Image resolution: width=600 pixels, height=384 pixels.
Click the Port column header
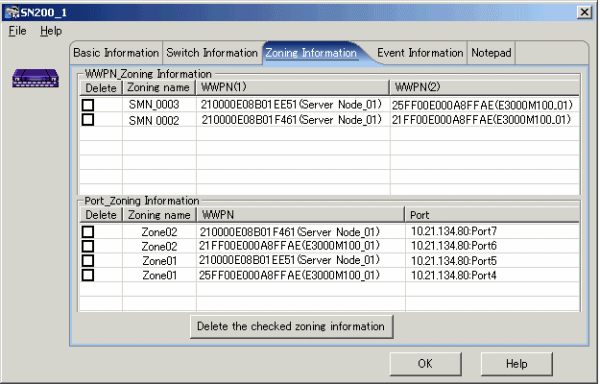(492, 215)
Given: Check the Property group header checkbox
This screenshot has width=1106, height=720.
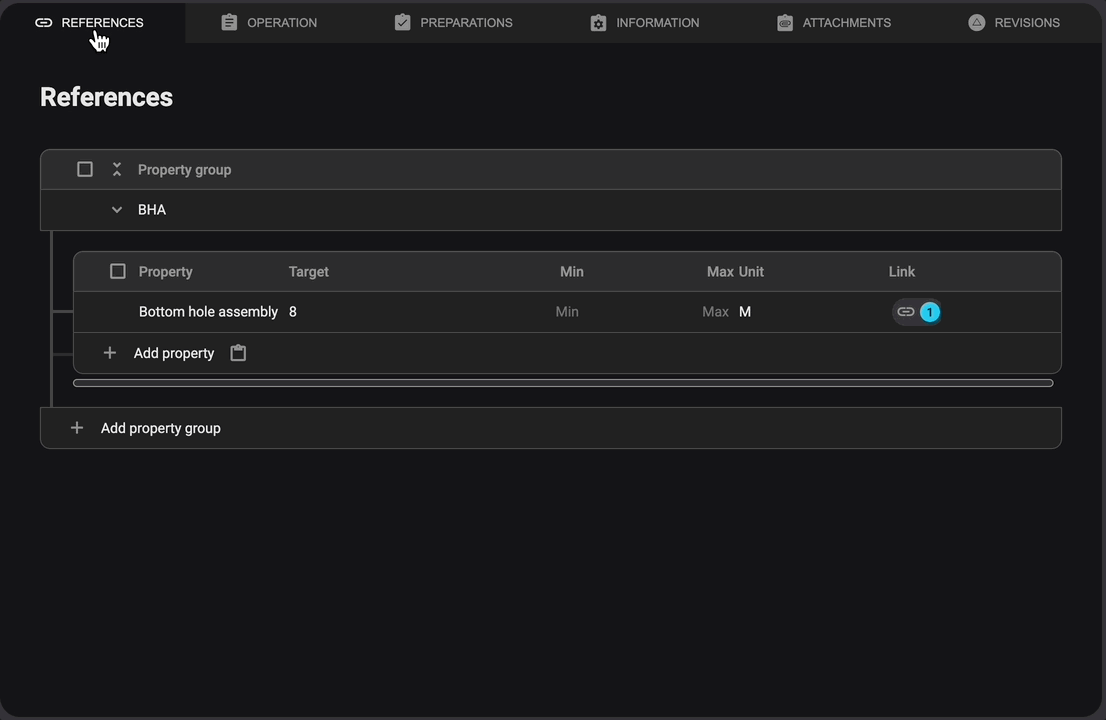Looking at the screenshot, I should click(x=85, y=169).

STATED PROBLEM: Reproduce the lines above with "header" changed to "label" wherever it occurs and everything else left as is. Omit the pictures.

EXERCISE RESULT:
Image resolution: width=600 pixels, height=384 pixels.
Click the Port column label
(492, 215)
Given: Check the Property group label checkbox
This screenshot has width=1106, height=720.
Looking at the screenshot, I should click(x=85, y=169).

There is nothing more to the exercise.